Open Source Databases Revisited
pusakat writes "If you've been following performance comparisons of the different Open Source databases, Tim Perdue revisits PostgreSQL v. MySQL with production data from SourceForge and comes up with interesting results. This may be fodder for yet another 'my database is better than your database' exchange from both camps but the results are interesting anyway."
Linux is great for manufacturing.. I work for a mid-sized auto remanufacutuer, and we use postgresql all over the place, to do inventory, and core checkin. postgres has made huge strides in the last few years.. we started out with an old pentium running 6.3 postgres.. it was slow as dirt.. we are currently running 6.5.3, on a 600mhz alpha system.. and will probably move to 7 one of these days.
you have a budget? what's that? *smirk* I'm lucky if i get $50 for a stack of CD-R's.
Please note that this benchmark (and any benchmark, for that matter) applies only to the system and application that it's testing. Database applications vary so widely that it's very difficult to get any meaningful numbers outside of very specific areas.
As an example, I recently ran some tests that came up with the exact opposite results. My application is a large message tracking database. Query speed is secondary; insertion speed is critical. MySQL handles my test data set in 20 minutes; PostgreSQL takes over 3 hours (!). For this application, PostgreSQL is Right Straight Out.
Other notes:
1. PostgreSQL's tables took up roughly twice the space of MySQL's.
2. MySQL's lack of transactions is a real pain. I can, however, work around it (in this particular application, at least).
3. MySQL's "text indexing" is useless. The evaluation function returns every record that contains any of the search terms; there is no way I've found to require all search terms. No documentation, of course.
4. The latest beta of MySQL can use Berkeley DB tables to get real transaction handling. Unfortunately, this is even slower than PostgreSQL.
Obvious conclusion: Run your own tests and draw your own conclusions.
--
Welcome to the Turing Tarpit, where everything is possible but nothing interesting is easy.
Why? The answer is simple: load controlling. Basically, as concurrency increases, the cost of locking and that of buffer pool misses become prohibitive and transactions begin to starve. So most "smart" DBMSes will queue a few transactions for later processing after a certain point.

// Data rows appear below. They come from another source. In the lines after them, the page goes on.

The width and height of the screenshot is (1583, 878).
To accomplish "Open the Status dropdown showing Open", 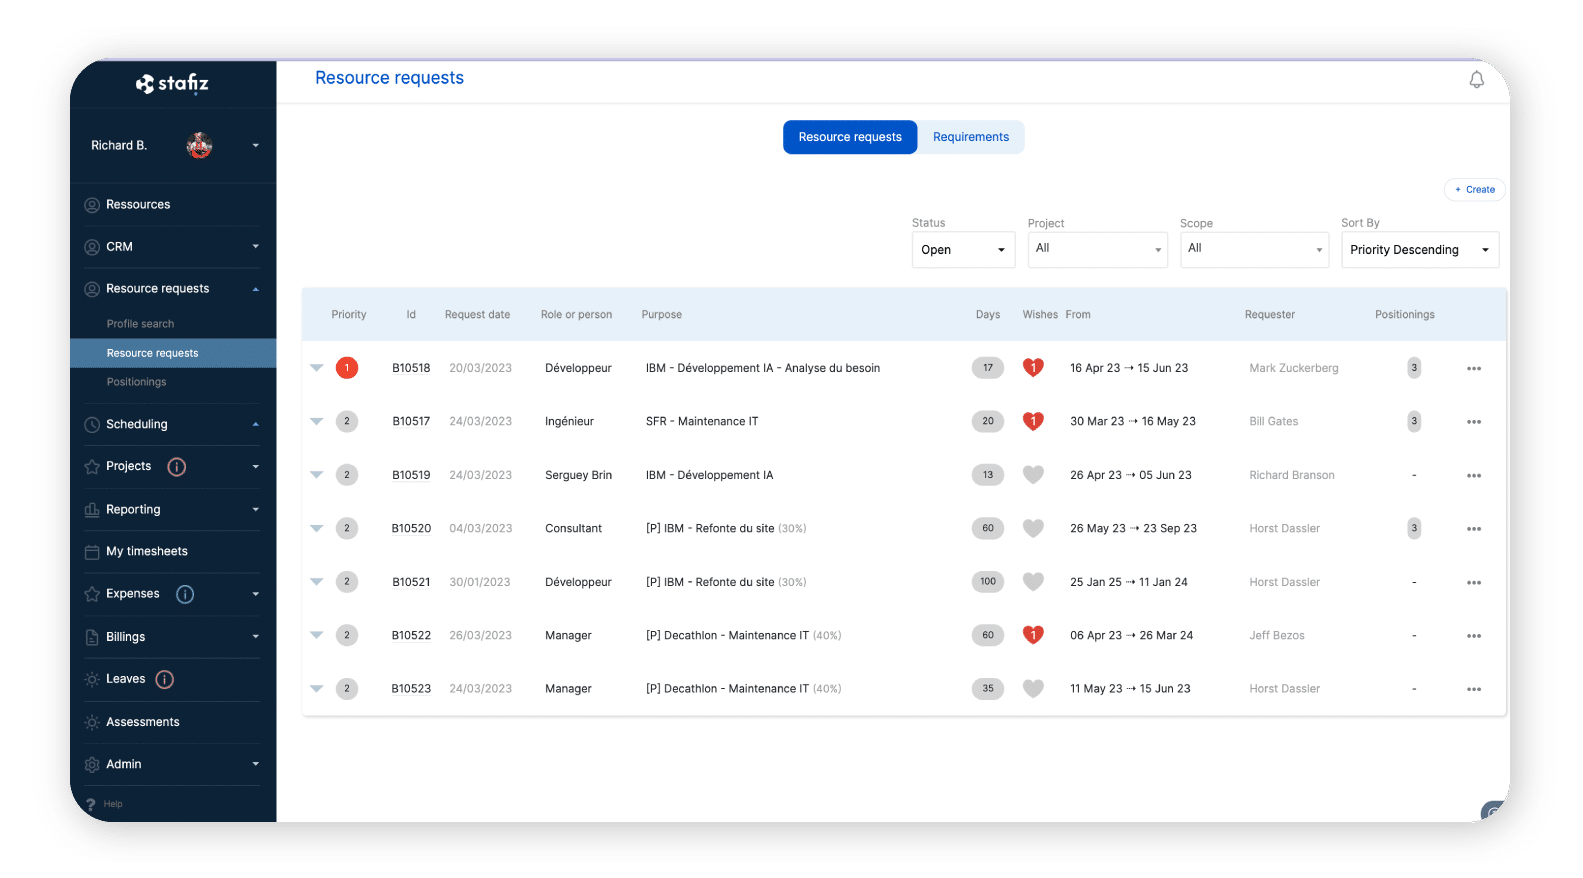I will pyautogui.click(x=962, y=250).
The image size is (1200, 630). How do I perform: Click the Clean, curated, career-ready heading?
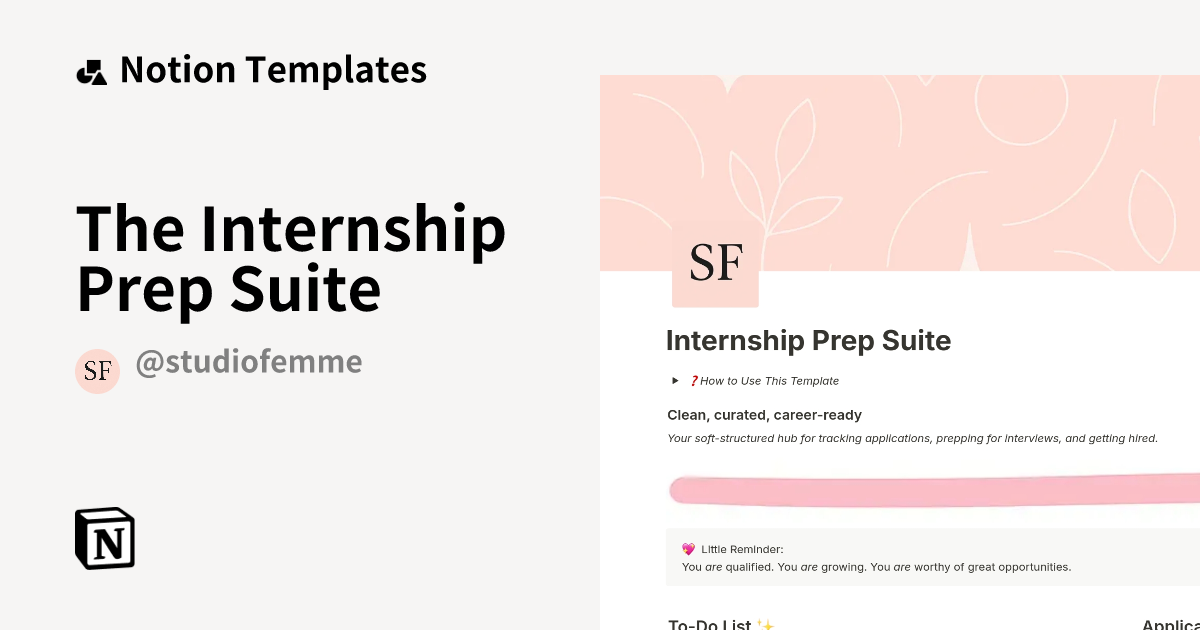[x=764, y=414]
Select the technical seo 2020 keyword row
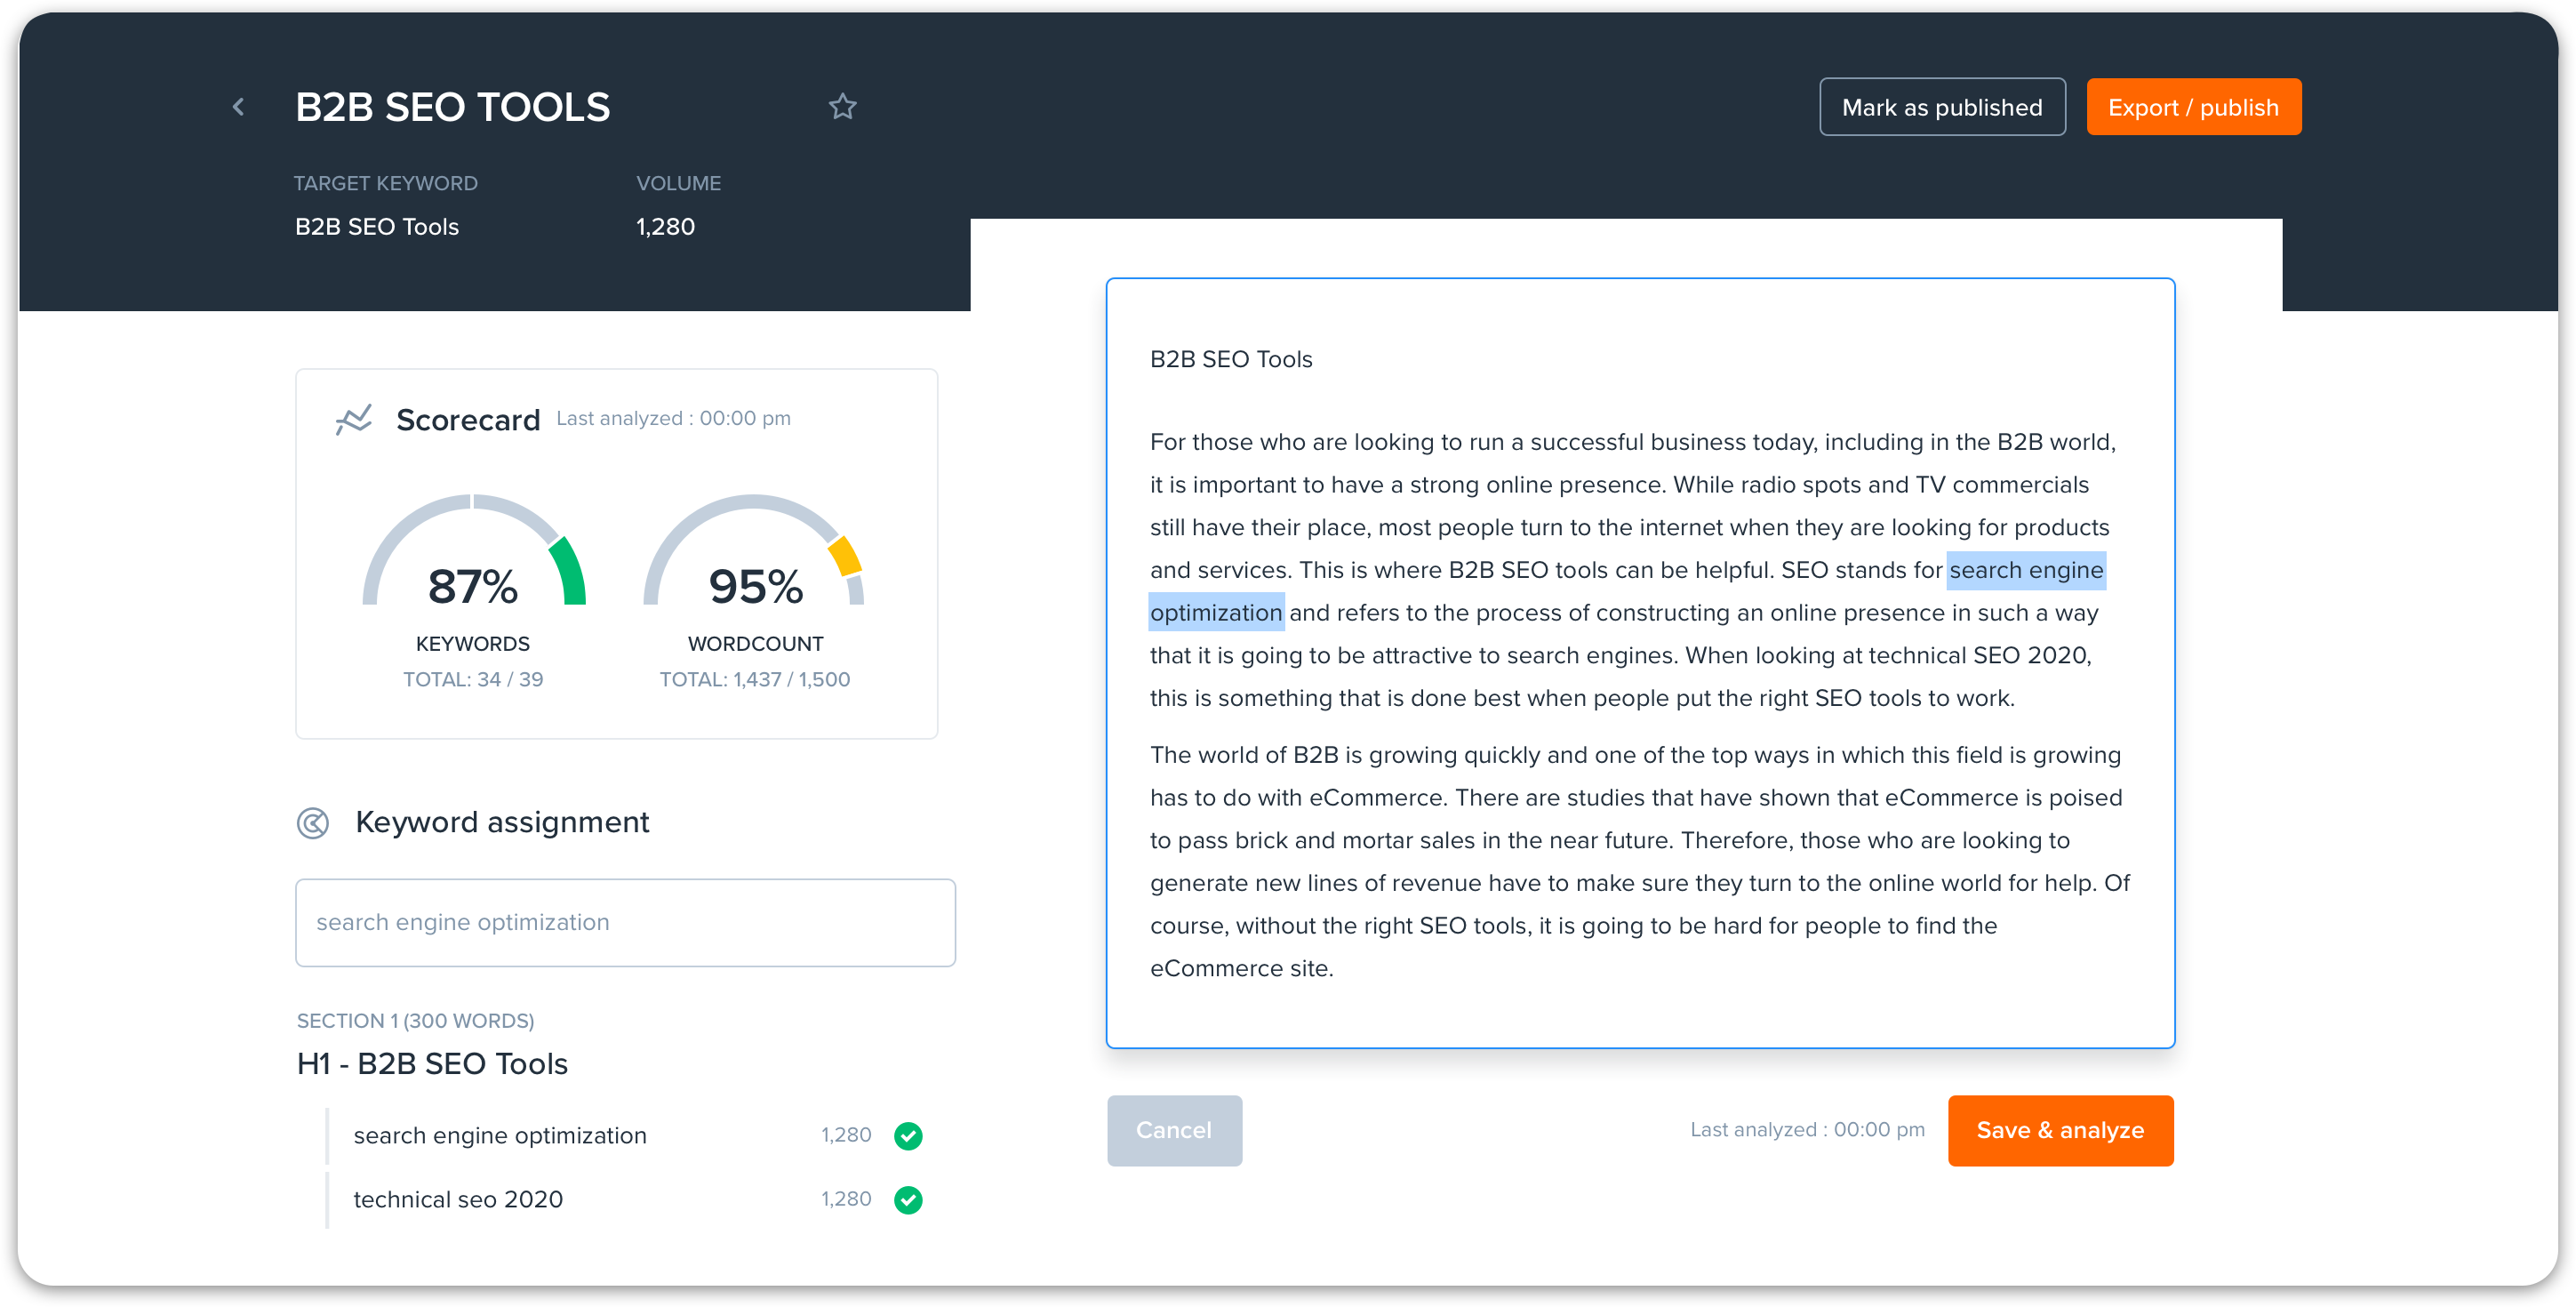Viewport: 2576px width, 1307px height. point(458,1199)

Because MySQL uses such coarsely-grained locks (at the table level), the opportunity for concurrency is very low to start with; hence the decreased throughput and starvation.
If you're interested in this stuff, look at Jim Gray's seminal paper "Granularity of Locks and Degrees of Consistency in a Shared Database" and Chou and DeWitt's "An Evaluation of Buffer Management Strategies for Relational Database Systems." You should be able to find either from the ACM Digital Library or in an anthology (like Stonebraker's _Readings in Databse Systems_).
~wog
Anyway, the number of tables you have depends greatly on the problem you are trying to tackle. If you've used SourceForge, you'll see that there is a whole lot of data displayed on each page. I would be more worried if he would have been able to get all of this from a single database query (could you imagine a table that would do that - yuch)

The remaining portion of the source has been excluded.